We were wasting a ton of time developing state-machine like algorithms, nodes, parallel execution, error handling, instead of focussing on the AI and business features.

Technology was evolving so fast that in mere months large chunks of what we wrote by hand would become obsolete.

We eventually settled to abandon most of our codebase and migrate two-thirds of our code to N8N, keeping only some backend and admin features. This allowed us to easily prototype and update things without having to write lots of code. Another benefit was also the visual presentation that speaks a lot to non-technical savvy people. We could also plug in all the existing N8N integration nodes like Google Drive, Teams and even export to Shopify.

From a Product to an Integration Toolkit

We initially dreamed big and wanted to release a full-blown product, but as time passed more and more obstacles would appear before us. From client's skepticism and anti-AI pushback, to overinflated expectations and hype, coupled with completely inexistent production integration. Our team was having a hard time convincing retailers to buy or invest in it.

Never the less, we gained more and more realistic view of what generative AI can do, but also what it cannot. We saw both potential and limitations.

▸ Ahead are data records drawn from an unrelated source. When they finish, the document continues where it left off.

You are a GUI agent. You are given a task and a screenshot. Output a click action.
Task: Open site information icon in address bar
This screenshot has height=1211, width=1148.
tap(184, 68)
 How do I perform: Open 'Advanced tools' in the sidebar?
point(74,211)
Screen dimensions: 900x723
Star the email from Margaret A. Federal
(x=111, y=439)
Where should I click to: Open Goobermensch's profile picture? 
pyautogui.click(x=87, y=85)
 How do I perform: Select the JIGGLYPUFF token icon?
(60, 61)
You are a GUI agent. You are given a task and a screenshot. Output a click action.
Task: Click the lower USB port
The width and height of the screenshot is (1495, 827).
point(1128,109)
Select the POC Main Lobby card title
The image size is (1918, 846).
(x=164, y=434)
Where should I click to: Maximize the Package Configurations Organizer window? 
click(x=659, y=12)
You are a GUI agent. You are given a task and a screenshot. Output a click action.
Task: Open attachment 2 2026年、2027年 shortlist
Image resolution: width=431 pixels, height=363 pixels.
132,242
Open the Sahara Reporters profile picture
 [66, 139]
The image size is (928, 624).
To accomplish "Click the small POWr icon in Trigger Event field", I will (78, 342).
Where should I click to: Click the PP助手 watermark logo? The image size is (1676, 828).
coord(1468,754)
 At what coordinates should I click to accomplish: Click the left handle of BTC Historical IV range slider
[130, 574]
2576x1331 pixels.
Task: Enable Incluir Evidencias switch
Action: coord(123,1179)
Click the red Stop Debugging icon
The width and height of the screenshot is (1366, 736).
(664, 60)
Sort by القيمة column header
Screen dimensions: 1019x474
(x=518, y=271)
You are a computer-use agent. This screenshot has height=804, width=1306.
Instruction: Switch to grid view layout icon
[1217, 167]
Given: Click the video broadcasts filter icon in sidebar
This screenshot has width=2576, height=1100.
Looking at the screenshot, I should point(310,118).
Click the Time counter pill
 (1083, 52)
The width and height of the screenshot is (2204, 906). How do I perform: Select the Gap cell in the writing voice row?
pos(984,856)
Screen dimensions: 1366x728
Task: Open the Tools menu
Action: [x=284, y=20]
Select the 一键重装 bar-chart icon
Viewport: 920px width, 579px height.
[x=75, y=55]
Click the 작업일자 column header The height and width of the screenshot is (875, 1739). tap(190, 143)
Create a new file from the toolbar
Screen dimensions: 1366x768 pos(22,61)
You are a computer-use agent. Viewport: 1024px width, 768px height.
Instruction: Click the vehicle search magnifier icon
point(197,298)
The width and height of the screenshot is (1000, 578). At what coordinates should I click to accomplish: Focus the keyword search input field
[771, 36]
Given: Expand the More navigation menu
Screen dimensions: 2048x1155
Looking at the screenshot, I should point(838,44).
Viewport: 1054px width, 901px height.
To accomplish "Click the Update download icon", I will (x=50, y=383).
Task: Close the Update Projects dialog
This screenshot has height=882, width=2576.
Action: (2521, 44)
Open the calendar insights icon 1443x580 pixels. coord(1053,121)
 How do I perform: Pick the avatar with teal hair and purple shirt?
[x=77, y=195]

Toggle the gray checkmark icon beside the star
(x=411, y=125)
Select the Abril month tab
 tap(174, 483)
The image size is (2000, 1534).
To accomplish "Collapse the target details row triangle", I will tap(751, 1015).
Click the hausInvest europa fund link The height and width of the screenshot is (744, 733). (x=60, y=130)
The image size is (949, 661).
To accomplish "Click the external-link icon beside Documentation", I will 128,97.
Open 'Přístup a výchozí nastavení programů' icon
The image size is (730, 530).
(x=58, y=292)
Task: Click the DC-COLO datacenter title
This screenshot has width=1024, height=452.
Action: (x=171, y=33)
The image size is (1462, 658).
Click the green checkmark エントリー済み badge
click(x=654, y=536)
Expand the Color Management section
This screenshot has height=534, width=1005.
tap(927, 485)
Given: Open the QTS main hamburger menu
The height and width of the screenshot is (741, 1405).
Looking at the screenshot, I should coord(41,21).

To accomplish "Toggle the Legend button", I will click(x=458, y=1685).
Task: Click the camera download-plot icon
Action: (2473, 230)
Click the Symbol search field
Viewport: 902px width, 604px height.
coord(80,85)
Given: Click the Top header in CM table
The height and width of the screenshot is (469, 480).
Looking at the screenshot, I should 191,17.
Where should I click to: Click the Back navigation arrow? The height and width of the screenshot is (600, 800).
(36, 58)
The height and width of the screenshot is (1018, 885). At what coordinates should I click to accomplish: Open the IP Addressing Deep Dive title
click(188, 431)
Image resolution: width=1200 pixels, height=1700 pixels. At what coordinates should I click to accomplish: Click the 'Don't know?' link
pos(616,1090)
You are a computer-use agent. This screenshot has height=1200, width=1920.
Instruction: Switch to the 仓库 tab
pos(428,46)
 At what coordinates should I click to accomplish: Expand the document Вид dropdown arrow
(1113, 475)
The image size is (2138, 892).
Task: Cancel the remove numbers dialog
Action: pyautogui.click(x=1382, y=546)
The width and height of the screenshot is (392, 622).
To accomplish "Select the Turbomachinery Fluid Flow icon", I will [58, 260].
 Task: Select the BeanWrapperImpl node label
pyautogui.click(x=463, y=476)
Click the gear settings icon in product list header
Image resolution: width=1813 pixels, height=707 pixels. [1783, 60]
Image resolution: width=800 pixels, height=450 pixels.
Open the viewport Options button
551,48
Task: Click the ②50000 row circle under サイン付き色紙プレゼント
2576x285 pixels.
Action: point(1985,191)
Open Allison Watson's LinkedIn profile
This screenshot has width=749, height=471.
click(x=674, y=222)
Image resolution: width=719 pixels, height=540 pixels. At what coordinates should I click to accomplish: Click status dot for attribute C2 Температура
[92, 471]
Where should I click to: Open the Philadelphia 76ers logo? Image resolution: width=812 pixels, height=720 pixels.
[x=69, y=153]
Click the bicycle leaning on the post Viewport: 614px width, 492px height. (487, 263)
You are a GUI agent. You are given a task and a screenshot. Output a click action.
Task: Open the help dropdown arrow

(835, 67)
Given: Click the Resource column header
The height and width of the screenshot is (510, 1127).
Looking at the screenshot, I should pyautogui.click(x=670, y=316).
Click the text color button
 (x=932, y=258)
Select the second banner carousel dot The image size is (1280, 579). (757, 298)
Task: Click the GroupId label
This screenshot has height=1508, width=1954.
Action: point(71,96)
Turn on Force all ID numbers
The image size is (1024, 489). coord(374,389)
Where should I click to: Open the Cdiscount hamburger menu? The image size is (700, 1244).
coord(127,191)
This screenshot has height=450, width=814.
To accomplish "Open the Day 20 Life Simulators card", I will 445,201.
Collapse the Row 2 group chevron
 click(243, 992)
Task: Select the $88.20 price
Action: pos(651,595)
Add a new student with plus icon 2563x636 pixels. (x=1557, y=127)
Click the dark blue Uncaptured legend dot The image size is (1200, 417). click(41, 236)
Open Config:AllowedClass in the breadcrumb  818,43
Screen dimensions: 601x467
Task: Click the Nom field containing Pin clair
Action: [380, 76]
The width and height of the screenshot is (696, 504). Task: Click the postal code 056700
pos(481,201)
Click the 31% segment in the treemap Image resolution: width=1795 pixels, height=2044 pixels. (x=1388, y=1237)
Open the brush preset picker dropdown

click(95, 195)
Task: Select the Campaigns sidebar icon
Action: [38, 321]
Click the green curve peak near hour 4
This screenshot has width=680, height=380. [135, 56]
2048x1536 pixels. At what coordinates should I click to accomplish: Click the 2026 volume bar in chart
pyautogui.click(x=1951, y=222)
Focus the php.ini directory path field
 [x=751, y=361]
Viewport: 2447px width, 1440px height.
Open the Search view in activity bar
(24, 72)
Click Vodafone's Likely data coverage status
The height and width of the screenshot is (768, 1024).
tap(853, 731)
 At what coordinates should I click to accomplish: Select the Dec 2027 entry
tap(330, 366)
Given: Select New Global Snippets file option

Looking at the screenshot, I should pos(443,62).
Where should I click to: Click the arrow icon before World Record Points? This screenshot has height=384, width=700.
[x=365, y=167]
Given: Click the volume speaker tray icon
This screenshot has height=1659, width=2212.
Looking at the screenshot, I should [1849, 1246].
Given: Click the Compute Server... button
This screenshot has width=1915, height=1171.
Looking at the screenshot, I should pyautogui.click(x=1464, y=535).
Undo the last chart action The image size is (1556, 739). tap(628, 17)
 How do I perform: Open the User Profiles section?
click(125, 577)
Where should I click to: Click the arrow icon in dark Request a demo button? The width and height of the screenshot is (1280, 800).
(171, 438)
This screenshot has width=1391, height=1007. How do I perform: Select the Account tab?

We gained inspiration for many AI-augmented use cases, based on what we developed and created around the "product description agent". We even reused some parts of its pipeline to create other smaller projects. With the knowledge we obtained during this great experience, we started a training course around the usage of generative AI for both technocical and business personnel.

We finally lead us to change our mindset from a "product team" to an "integration team". Instead of trying to create a one product that fits all, we now offer a service of integration and adaptation of existing processes with AI. Just like in the 2000s we were "digitizing" the business process, then in the 2010s we were deploying "move to cloud", we now live in the "move to AI" era.